Les indications sont la douleur neuropathique sévère, invalidante et rebelle au traitement médical bien conduit y compris la neurostimualtion transcutanée. L’indication privilégiée est la sciatique neuropathique. En pratique, une évaluation pluri-disciplinaire avec bilan neurophysiologique et consultation psychiatrique sont proposées. Une hospitalisation est nécessaire pour la mise en place sous anesthésie d’une ou deux électrodes percutanées. Les contre-indications sont un conflit disco-radiculaire en évolution, une toxicomanie, un sepsis, des troubles de la personnalité, la recherche de bénéfices secondaires.17,19,20,21
• AUTRES
Compte tenu de la chronicisation fréquente de ces douleurs, une approche globale et multidisciplinaire est indispensable. Les approches non médicamenteuses sont variées. Il s’agit de l’approche cognitivo-comportementale, de la relaxation, de l’hypnose, de l’acupuncture…22
Conclusion
En pratique quotidienne, il est important d’évoquer le diagnostic de douleur neuropathique qui peut passer inaperçu. En effet, il existe des traitements spécifiques efficaces. Les antalgiques classiques et les AINS ne sont pas efficaces. Les antidépresseurs tricycliques, la gabapentine, la prégabaline et les opiacés ont confirmé leur efficacité. La duloxétine, la venlafaxine, le tramadol, les patchs de lidocaïne et la capsaïcine ont montré une efficacité dans certaines indications. En revanche, les résultats sont contradictoires ou l’efficacité est faible pour les IRS, le topiramate, la lamotrigine et l’oxcarbazepine.
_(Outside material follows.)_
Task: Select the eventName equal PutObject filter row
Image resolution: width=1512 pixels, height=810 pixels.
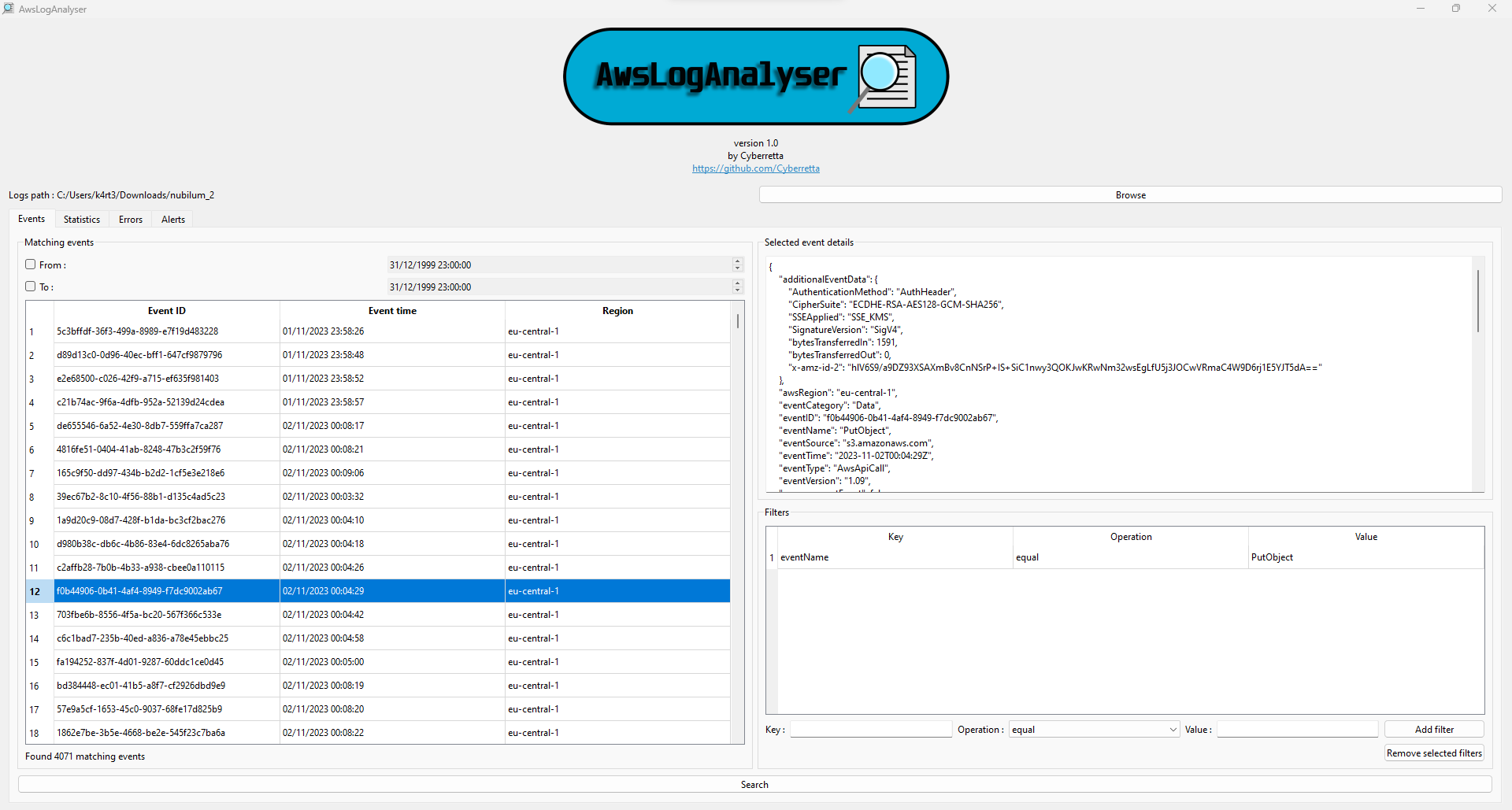Action: click(x=895, y=557)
La hiérarchie des traitements médicamenteux et leurs associations ont fait l’objet de recommandations internationales. Les modalités pratiques nécessitent des précautions : titration par paliers de plusieurs jours selon l’efficacité et la tolérance, durée de traitement d’au moins 6 mois, prise en compte des comorbidités, monothérapie en première intention, évaluation régulière. Ces traitements médicamenteux s’inscrivent dans une prise en charge globale dans laquelle une information claire du patient est indispensable pour favoriser l’observance (explication de la douleur neuropathique, de sa cause, de son retentissement, intérêt des antidépresseurs, délai pour obtenir une antalgie, effets indésirables attendus…)
Les approches non médicamenteuses selon le modèle bio-psycho-social ont un rôle important à jouer compte tenu de la chronicisation fréquente de ces douleurs.